In 2001, 40.7 percent of students in grades 3–5 and 41.7 percent of students in grades 6–8 participated in after-school activities (such as school sports, religious activities, scouts, and clubs) on a weekly basis.
—NCES, The Condition of Education 2004
Of course, if the test format is the assessment, we don't allow students to opt for something else. For example, when we ask students to write a well-crafted persuasive essay, they can't instead choose to write a persuasive dialogue or create a poster. Even then, however, we can differentiate the pace of instruction and be flexible about the time required for student mastery. Just as we would never demand that all humans be able to recite the alphabet fluently on the first Monday after their 3rd birthday, it goes against all we know about teaching tweens to mandate that all students master slope and y-intercept during the first week of October in grade 7.

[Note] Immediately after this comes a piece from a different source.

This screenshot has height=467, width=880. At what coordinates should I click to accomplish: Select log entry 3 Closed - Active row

Thus, we allow tweens to redo work and assessments until they master the content, and we give them full credit for doing so. Our job is to teach students the material, not to document how they've failed. We never want to succumb to what middle-grades expert Nancy Doda calls the “learn or I will hurt you” mentality by demanding that all students learn at the same pace and in the same manner as their classmates and giving them only one chance to succeed.
Tweens don't always know when they don't know, and they don't always know when they do. One of the most helpful strategies we can employ is to provide frequent formative feedback. Tween learning tends to be more multilayered and episodic than linear; continual assessment and feedback correct misconceptions before they take root. Tweens learn more when teachers take off the evaluation hat and hold up a mirror to students, helping them compare what they did with what they were supposed to have done.

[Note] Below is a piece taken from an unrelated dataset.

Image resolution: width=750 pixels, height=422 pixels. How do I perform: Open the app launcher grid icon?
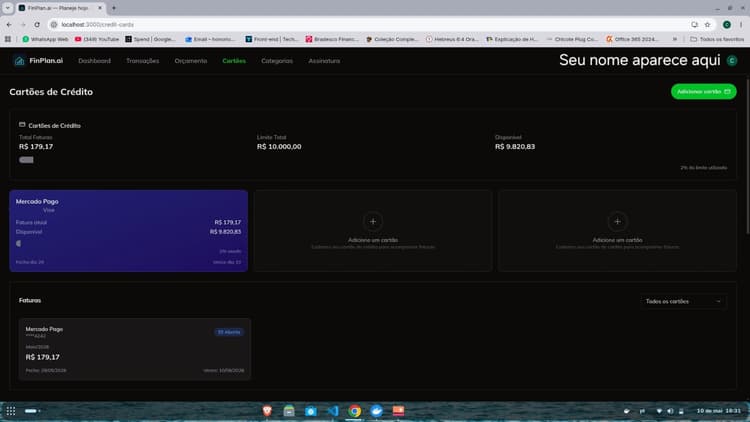pos(11,411)
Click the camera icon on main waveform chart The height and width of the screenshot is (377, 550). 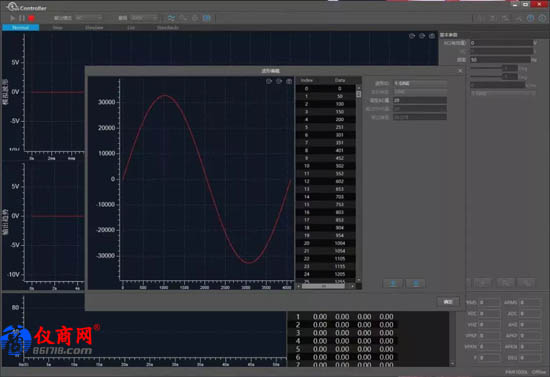click(432, 36)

Because learning and motivation can be fragile at this age, we have to find ways to provide that feedback promptly. We do this by giving students short assignments—such as one-page writings instead of multipage reports—that we can evaluate and return in a timely manner. When we formally assess student writing, we focus on just one or two areas so that students can assimilate our feedback.
To get a quick read on students' understanding of a particular lesson, we can use exit card activities, which are quick products created by students in response to prompts. For example, at the end of a U.S. history lesson, we might ask, “Using what we've learned today, make a Venn diagram that compares and contrasts World Wars I and II.” The 3-2-1 exit card format can yield rich information (Wormeli, 2005). Here are two examples:
characteristic ways Renaissance art differs from medieval art.
2—List two important scientific debates that occurred during the Renaissance.
1—Provide one good reason why
rebirth is an appropriate term to describe the Renaissance.
3—Identify at least three
differences between acids and bases.
2—List one use of an acid and
one use of a base.
1—State one reason why knowledge of acids and bases is important to citizens in our community.
Curriculum theorists have often referred to early adolescence as the age of romanticism: Tweens are interested in that which is novel, compels them, and appeals to their curiosity about the world (Pinar, Reynolds, Slattery, & Taubman, 2000). To successfully teach tweens, we have to be willing to transcend convention once in a while. It's not a lark; it's essential.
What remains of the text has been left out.